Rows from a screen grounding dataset
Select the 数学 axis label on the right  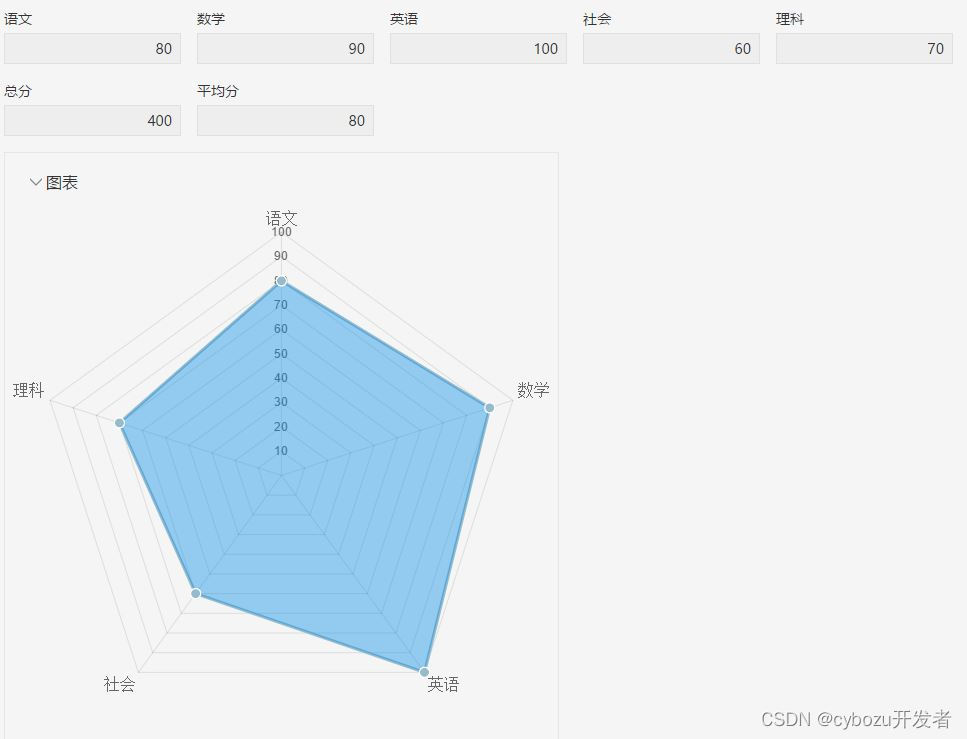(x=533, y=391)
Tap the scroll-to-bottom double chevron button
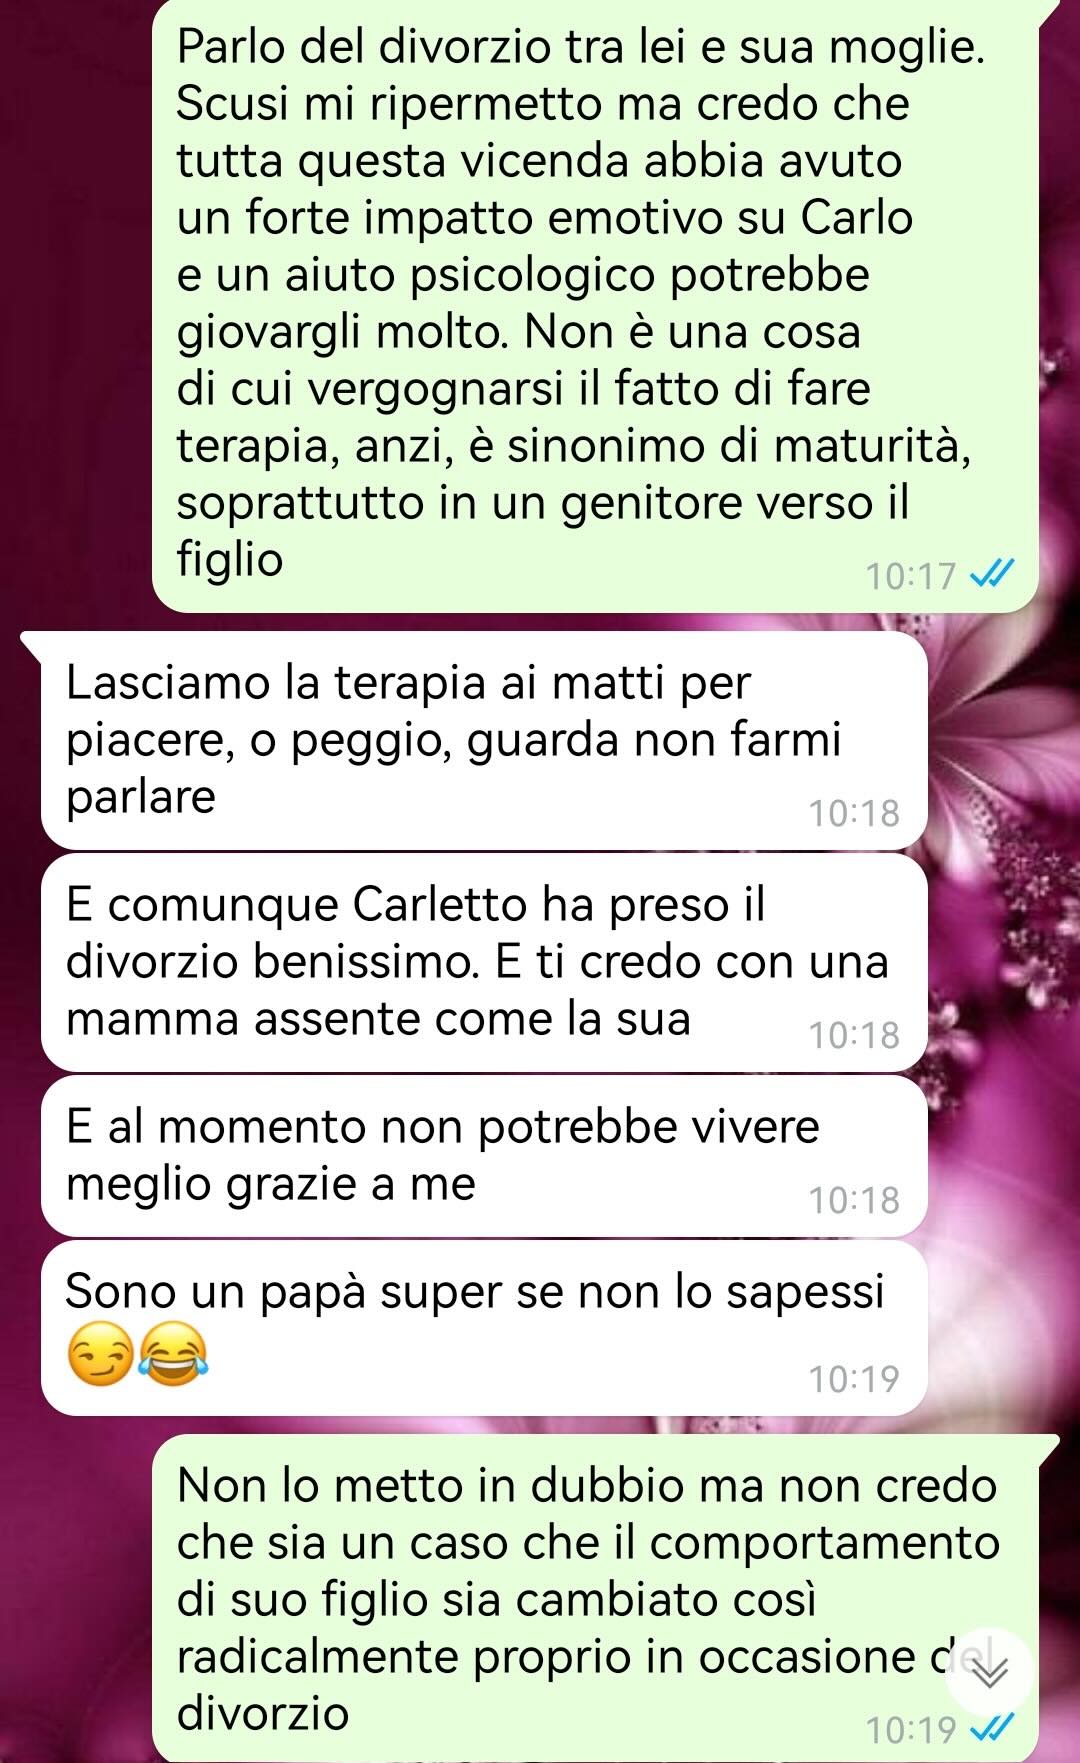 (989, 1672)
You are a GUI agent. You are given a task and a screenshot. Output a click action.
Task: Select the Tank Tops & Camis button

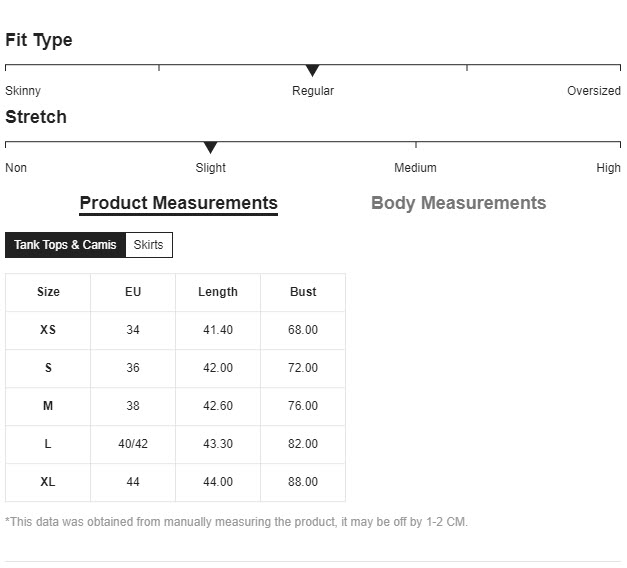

- DIRECTIONS -
Can you reproduce the material word for word, starting at the line that contains "You are a GUI" and ending with the final line of the material? Leave the pictures out.

- IN RESPONSE -
You are a GUI agent. You are given a task and a screenshot. Output a click action.
Task: Select the Tank Tops & Camis button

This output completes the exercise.